Manga Foe Ondoa

Personal information
- Full name: Manga Michel Quentin Foe Ondoa
- Date of birth: 12 December 2005 (age 20)
- Place of birth: Paris, France
- Height: 1.83 m (6 ft 0 in)
- Position: Attacking midfielder

Team information
- Current team: Monza
- Number: 8

Youth career
- Entente Feignies Aulnoye
- 2022–2023: Valenciennes

Senior career*
- Years: Team / Apps / (Gls)
- 2023: Valenciennes II / 11 / (2)
- 2023–2024: Valenciennes / 15 / (2)
- 2024–2025: Estoril / 0 / (0)
- 2025–2026: → Oliveirense (loan) / 30 / (3)
- 2026–: Monza / 0 / (0)

= Manga Foe Ondoa =

French footballer (born 2005)

Manga Michel Quentin Foe Ondoa (born 12 December 2005) is a French professional footballer who plays as an attacking midfielder for club AC Monza.

==Club career==
A youth product of Entente Feignies Aulnoye, Foe Ondoa moved to Valenciennes' youth side in 2022. He was promoted to their senior side in 2023, but rejected an offer to remain with the club after their relegation in the 2023–24 season.

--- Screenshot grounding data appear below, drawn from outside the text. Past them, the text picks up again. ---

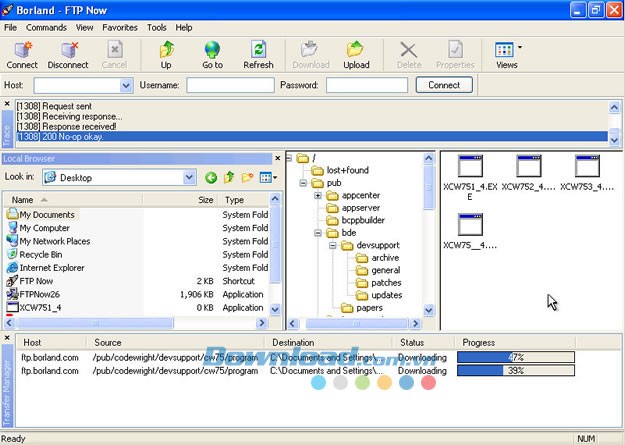Click the Connect toolbar icon

coord(22,53)
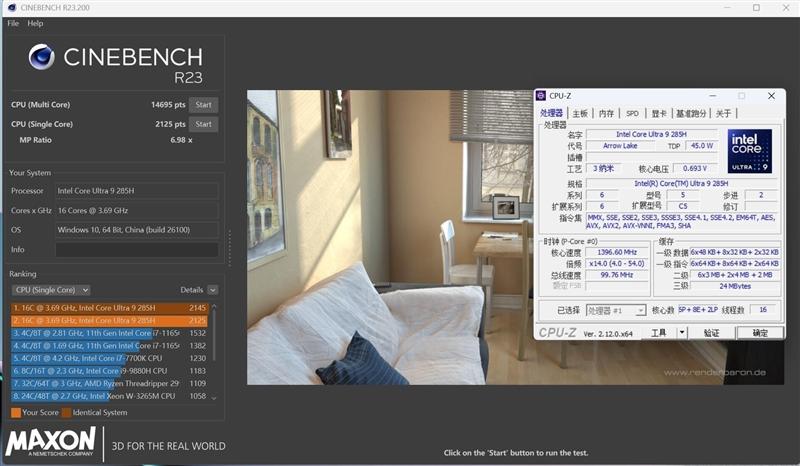Click the orange Your Score legend swatch
Viewport: 800px width, 466px height.
[x=16, y=412]
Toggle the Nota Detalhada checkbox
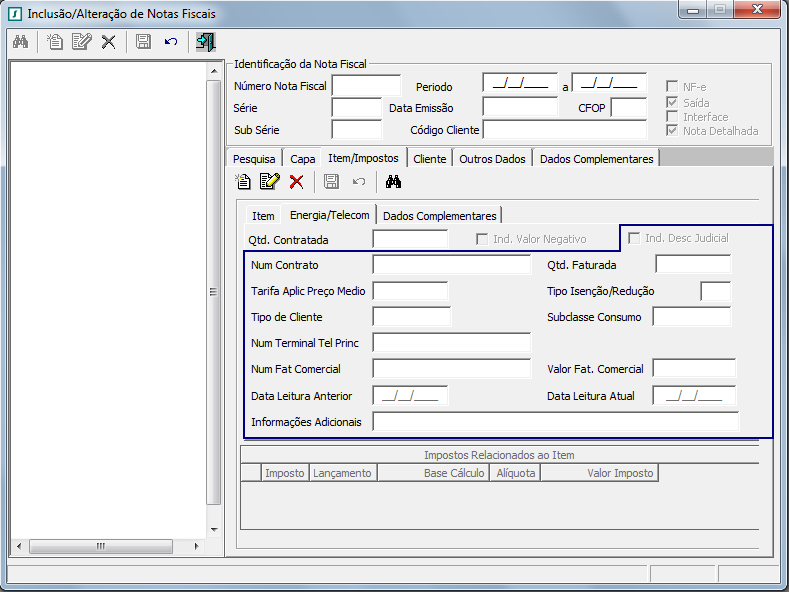Image resolution: width=789 pixels, height=592 pixels. click(x=673, y=130)
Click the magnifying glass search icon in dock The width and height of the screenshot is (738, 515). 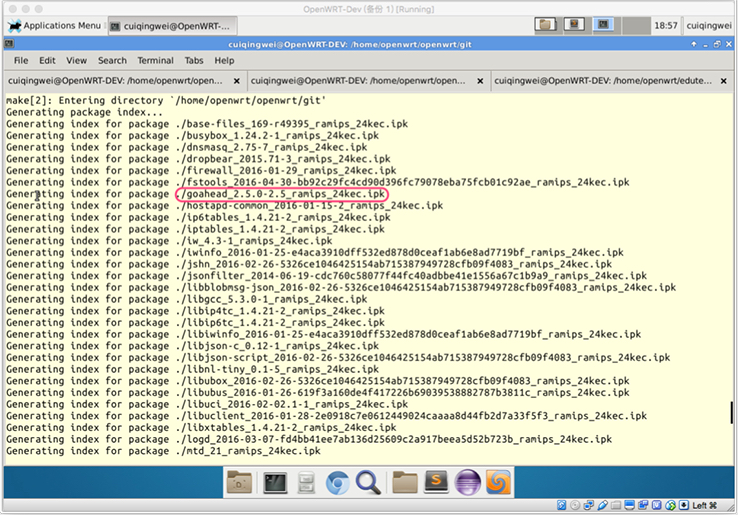368,483
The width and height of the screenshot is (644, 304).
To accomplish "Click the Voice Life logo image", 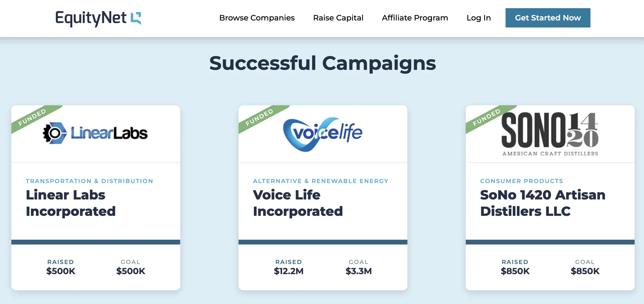I will coord(323,134).
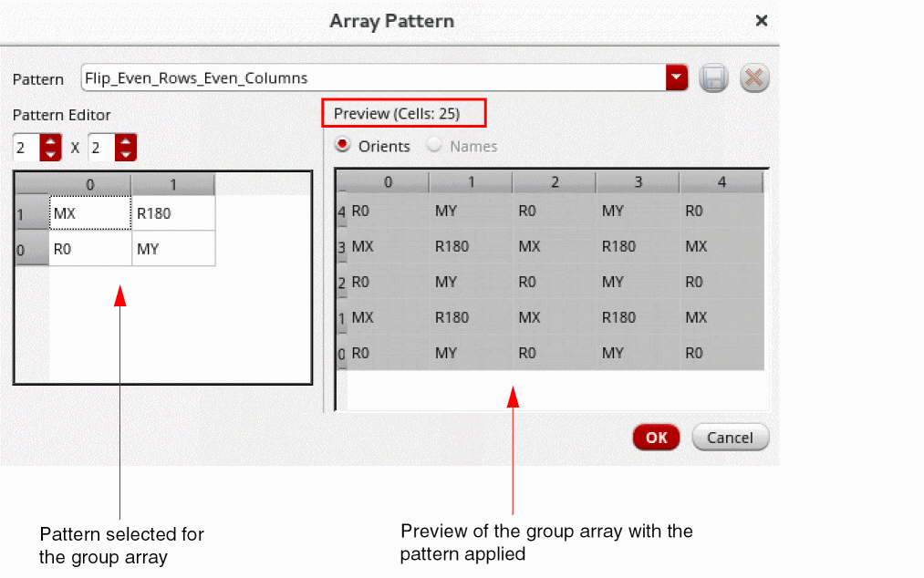Decrease the pattern columns spinner value
This screenshot has height=578, width=924.
126,153
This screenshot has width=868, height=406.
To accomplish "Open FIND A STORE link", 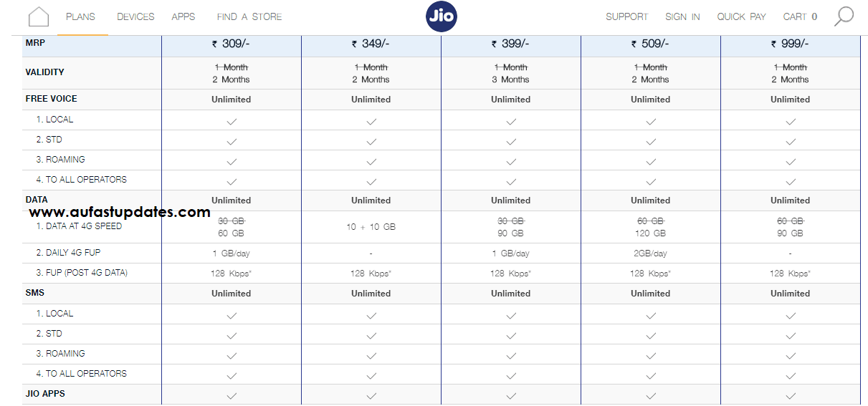I will [249, 16].
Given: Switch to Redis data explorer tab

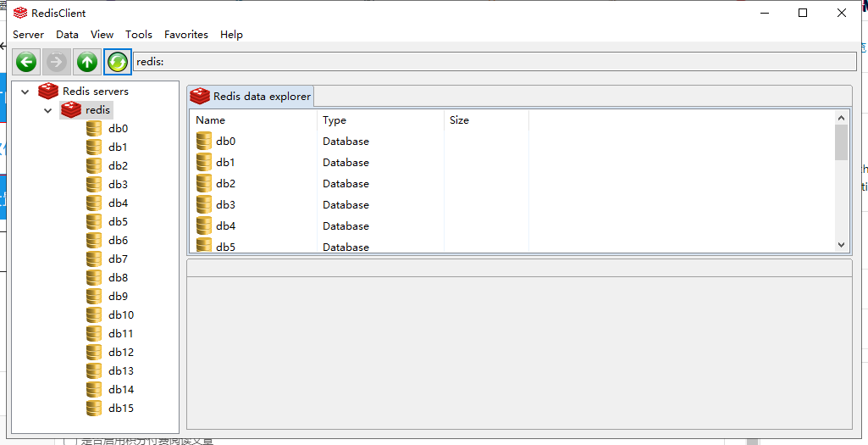Looking at the screenshot, I should (x=252, y=97).
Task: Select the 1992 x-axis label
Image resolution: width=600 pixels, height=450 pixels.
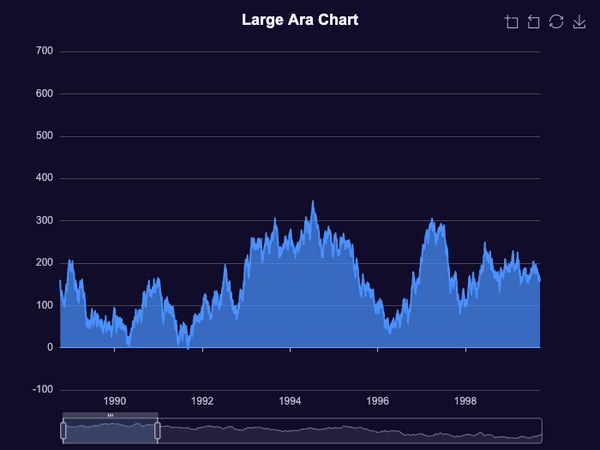Action: point(202,401)
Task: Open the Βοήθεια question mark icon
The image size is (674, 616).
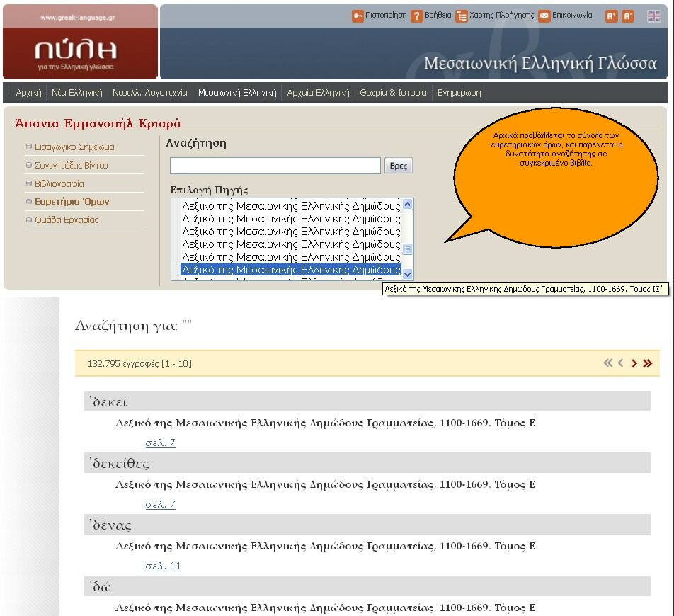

On 2 September 2024, he transferred to Portuguese club Estoril of the Primeira Liga. On 1 August 2025, he was loaned to Oliveirense for the 2025–26 season.

On 4 June 2026, he transferred to Italian club Monza of the Serie A.

==Personal life==
Born in France, Foe Ondoa is of Cameroonian descent.